Take Five: Hill shapes up Bulls Gap

April 10, 2026, 2:14 pm

In a new feature appearing regularly on DirtonDirt, senior writer Kevin Kovac will offer readers five things worth mentioning from around the Dirt Late Model landscape (index to previous Take Fives):

No. 1: During my interview with engine builder-driver-promoter Vic Hill for this week’s Inside Dirt Late Model Racing column, one of the things I didn’t get in the story was his analysis of what he’s done to the track surface of Volunteer Speedway to make the 4/10-mile, high-banked oval in Bulls Gap, Tenn., noticeably racier since taking over its operation in 2022. “Basically it is a lot of work,” said the 61-year-old from Mosheim, Tenn., who oversees all aspects of track prep. “But just the configuration of the track, the way it was before, I knew where, once the race got going, where it was going to be impossible to pass. And the track’s wide but you couldn’t use it, so I just started changing the banking and, actually, even where you would have to (decelerate) entering the corner to make it to where, when you exit, if you're side-by-side, both guys have got a chance to pass. I mean, even that race that I won there (last August’s Southern All Star Dirt Racing Series 40-lapper), I passed them in the middle. And it was Jimmy (Owens) and (Cory) Hedgecock … they're familiar with the place and they’re banging the cushion and they’re on the top and hammer down, and about lap 20 I drove around both of them in the middle. Which comes into kind of like a Dale McDowell thing — it was tire management because I did take care of my right-rear better than they were because they were running so hard on the top.”

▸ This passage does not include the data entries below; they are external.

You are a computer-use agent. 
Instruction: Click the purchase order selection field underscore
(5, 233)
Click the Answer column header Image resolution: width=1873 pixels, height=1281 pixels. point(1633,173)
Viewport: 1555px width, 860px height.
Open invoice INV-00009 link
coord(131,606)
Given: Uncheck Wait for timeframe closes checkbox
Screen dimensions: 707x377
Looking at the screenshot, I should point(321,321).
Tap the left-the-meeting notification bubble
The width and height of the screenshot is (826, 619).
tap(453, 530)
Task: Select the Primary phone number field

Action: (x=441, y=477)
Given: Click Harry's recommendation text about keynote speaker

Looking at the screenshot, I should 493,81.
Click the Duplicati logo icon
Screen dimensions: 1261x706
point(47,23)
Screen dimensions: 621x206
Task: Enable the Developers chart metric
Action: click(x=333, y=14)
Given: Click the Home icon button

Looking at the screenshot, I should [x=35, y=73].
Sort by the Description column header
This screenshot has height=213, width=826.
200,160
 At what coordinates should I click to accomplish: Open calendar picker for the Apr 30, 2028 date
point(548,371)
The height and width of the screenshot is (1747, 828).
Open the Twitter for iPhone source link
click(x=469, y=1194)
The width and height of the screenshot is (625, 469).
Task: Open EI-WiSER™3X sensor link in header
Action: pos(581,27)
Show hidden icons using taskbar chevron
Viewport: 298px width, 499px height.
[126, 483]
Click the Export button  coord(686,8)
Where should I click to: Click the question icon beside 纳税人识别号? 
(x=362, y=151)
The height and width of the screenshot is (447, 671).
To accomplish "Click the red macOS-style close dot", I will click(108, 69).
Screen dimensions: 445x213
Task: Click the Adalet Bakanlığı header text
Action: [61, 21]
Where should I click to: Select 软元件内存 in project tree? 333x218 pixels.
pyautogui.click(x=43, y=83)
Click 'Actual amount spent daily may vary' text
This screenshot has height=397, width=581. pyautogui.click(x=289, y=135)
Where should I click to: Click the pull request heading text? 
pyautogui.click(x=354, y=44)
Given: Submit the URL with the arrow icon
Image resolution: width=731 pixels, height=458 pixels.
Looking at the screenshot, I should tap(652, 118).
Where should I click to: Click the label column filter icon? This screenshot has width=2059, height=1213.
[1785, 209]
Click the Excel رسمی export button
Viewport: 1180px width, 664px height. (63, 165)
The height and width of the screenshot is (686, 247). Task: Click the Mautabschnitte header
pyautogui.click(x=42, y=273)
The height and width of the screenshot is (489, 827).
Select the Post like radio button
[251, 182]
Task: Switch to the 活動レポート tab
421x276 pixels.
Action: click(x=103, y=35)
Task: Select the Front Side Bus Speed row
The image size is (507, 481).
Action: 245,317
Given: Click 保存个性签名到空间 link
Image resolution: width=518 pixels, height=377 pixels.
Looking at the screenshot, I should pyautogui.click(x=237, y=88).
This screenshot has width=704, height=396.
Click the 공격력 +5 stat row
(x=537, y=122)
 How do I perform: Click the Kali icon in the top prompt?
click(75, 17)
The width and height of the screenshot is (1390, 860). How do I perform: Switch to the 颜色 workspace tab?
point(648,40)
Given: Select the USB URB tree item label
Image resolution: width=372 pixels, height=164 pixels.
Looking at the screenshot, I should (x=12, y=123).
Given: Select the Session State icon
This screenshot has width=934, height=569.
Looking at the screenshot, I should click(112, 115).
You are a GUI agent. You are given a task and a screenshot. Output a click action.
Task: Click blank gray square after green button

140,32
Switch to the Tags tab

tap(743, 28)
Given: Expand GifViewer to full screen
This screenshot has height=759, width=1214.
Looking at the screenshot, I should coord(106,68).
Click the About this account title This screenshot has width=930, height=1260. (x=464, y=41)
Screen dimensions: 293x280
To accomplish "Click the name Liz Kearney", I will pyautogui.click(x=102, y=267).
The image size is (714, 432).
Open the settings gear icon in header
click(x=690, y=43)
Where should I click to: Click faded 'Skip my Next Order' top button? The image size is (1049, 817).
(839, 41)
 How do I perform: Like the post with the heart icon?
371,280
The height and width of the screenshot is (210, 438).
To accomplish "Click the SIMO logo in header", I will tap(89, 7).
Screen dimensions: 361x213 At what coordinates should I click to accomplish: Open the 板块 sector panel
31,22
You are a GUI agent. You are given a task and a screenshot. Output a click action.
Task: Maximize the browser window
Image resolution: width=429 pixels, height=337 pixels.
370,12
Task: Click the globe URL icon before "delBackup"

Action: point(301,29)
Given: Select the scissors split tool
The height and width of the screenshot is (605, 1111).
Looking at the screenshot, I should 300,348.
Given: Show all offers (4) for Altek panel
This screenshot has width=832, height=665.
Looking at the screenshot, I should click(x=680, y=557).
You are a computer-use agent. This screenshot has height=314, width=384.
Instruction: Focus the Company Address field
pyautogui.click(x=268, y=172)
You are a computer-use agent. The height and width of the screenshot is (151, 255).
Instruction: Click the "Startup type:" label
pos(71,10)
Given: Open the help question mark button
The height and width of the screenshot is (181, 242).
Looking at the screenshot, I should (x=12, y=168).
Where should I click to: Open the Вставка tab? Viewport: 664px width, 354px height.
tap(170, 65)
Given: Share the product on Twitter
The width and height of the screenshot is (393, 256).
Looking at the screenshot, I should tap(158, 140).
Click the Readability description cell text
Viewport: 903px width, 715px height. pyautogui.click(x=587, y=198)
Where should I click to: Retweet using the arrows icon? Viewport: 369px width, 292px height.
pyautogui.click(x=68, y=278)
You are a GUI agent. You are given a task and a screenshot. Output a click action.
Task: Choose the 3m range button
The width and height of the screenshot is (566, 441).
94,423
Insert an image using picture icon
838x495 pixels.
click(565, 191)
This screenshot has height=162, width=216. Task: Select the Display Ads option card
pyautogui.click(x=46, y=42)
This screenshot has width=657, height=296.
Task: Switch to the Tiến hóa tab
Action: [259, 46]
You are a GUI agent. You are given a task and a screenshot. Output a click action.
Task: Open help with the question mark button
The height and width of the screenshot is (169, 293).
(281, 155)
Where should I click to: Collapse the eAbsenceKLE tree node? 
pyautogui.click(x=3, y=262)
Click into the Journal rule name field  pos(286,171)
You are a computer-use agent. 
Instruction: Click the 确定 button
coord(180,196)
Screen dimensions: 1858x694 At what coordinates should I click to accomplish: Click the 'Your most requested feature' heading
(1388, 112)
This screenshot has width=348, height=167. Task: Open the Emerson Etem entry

No. 2: Speaking of Hill’s victory at Volunteer last summer — a $4,000 triumph that was his first win of any kind in seven years — he recalled being hesitant to enter a race he was promoting when SAS director Ray Cook suggested he compete. “Ray said, ‘You need to come over here and race,’ and I said, ‘Well, you know, if I win, it’s going to look bad,’” Hill related. “He said, ‘Oh, just come on,’ but, well, you know, I ran, I think, three or four races last year, but I ran a lot of laps at Bulls Gap because when I would work on the track and do something to see if I’d made it better, I’d go there and run my car. And so I told Ray, I said, ‘Well, you know, I know everything about this place’ — backwards, forwards, pack car, water truck, race car, I’ve done everything there.” When Hill did indeed turn his intimidate knowledge of Volunteer into a victory, the reaction was positive, but he realized that competing in his own events couldn’t be a regular occurrence. “I mean, if I went and did that every time, as a promoter, obviously people would hate me and say I’m cheating,” he remarked. “But I hadn’t won a race in so long, it was fun. I mean, it was a great night for everybody.”

No. 3: Hill won’t race himself in his April 14-18 Gauntlet event at Volunteer, but he will field a car for Newport, Tenn.’s Jimmy Owens. It’s a brand-new CVR Race Car that Hill has assembled after his previous machine sustained too much damage to be repair when Owens rolled it in March 13’s World of Outlaws Late Model Series feature at Volunteer. “It bent the halo a little bit and it broke all the front suspension rack,” Hill said of Owens’s wreck. “It was a big fix for sure, and anytime you tweak the center of these cars, you never know what you’re going to get the next time you go race, so we built a new one.” Owens tested the new vehicle at Bulls Gap on Wednesday evening in preparation for the Gauntlet.

No. 4: Travel costs for racers continue to rise as this week’s average price for diesel fuel (according to the U.S. Energy Information Administration) hit $5.64 per gallon. That’s up another 24 cents from the previous week and sits $2.11 above the average diesel price back on Jan. 19 just before the start of Georgia-Florida Speedweeks. It’s certainly a significant increase to the travel budgets for the many teams that have to fill 250-gallon toterhome fuel tanks.

No. 5: Wondering how much Dirt Late Model teams are paying for racing fuel these days? I checked with Tye Twarog, who owns a racing parts business as well as Nick Hoffman’s WoO team, and he said he’s currently selling 116-octane racing fuel for $13.50 per gallon. According to Twarog, all racing fuel prices went up 5 percent over the past two weeks.